• Work instructions
Only those lines in the data below from the line containing "Task: Click the 'Nurses' row label" through the line containing "Viewport: 1252px width, 670px height.", both included, should be restated word for word.

• Source information

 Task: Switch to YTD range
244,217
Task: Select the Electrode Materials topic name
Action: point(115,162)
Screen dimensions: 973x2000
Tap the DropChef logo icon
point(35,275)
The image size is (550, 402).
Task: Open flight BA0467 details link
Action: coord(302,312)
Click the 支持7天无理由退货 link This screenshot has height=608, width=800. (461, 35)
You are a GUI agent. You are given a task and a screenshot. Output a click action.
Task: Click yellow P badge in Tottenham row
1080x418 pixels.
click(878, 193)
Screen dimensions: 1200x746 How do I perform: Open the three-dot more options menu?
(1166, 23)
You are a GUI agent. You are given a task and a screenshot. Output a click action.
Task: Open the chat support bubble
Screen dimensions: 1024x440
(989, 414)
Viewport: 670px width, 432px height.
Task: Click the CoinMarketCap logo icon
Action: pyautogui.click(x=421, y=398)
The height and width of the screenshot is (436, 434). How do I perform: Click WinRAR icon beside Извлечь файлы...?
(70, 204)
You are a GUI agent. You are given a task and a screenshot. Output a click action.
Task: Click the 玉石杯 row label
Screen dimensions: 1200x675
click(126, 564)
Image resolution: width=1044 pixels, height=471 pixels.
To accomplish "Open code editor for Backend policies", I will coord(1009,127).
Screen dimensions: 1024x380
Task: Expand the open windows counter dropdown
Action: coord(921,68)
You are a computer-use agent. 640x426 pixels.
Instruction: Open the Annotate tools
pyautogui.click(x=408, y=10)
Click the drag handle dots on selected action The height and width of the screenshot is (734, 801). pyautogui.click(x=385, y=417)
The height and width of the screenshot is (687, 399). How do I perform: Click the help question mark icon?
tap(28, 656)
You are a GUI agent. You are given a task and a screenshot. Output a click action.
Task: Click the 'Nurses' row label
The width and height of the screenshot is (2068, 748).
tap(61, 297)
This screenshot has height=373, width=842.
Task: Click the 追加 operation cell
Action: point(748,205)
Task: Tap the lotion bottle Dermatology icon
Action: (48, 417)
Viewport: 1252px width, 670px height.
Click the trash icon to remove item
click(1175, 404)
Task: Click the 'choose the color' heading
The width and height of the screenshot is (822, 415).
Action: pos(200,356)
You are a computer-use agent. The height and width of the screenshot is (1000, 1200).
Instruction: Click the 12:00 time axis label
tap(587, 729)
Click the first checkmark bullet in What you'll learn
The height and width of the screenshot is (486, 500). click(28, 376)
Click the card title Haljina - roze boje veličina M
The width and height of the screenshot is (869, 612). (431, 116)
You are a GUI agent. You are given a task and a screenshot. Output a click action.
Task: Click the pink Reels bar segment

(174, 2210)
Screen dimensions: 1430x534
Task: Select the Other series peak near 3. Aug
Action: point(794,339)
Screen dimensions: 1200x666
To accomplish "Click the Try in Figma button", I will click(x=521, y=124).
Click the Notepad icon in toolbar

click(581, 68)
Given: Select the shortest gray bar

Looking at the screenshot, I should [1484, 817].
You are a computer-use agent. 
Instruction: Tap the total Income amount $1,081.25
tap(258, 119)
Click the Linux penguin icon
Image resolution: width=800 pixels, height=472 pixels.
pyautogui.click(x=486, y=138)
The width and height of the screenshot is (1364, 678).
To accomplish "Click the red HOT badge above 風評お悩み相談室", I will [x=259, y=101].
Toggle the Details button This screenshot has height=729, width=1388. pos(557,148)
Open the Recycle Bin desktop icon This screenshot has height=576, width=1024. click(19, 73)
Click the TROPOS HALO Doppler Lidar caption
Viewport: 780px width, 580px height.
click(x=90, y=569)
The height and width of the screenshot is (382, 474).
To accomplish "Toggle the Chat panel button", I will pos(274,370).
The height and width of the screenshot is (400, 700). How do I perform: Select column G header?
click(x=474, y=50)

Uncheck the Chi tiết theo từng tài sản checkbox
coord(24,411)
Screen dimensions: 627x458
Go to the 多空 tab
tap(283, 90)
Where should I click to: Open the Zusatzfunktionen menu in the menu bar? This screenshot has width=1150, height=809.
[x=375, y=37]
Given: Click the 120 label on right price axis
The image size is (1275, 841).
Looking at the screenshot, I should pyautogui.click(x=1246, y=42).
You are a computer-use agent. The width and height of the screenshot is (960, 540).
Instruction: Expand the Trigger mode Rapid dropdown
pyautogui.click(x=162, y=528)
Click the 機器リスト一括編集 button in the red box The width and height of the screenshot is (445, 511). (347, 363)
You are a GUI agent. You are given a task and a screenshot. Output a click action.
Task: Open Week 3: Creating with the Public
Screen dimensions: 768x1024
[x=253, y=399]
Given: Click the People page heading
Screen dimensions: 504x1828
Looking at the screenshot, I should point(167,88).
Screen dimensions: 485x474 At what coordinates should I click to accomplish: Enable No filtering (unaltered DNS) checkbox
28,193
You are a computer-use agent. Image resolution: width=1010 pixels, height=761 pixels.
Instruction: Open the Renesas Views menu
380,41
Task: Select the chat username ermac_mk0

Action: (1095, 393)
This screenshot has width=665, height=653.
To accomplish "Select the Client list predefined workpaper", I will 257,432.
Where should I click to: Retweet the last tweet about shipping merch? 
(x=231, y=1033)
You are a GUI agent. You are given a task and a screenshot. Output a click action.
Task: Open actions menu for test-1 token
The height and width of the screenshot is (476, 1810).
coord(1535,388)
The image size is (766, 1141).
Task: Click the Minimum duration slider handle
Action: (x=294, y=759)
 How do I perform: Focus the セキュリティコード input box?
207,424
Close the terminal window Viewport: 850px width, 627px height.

• Answer box
Task: Click the 'Nurses' row label
The width and height of the screenshot is (2068, 748).
tap(61, 297)
This screenshot has height=373, width=842.
Task: Click the 追加 operation cell
Action: point(748,205)
Task: Tap the lotion bottle Dermatology icon
Action: (48, 417)
Viewport: 1252px width, 670px height.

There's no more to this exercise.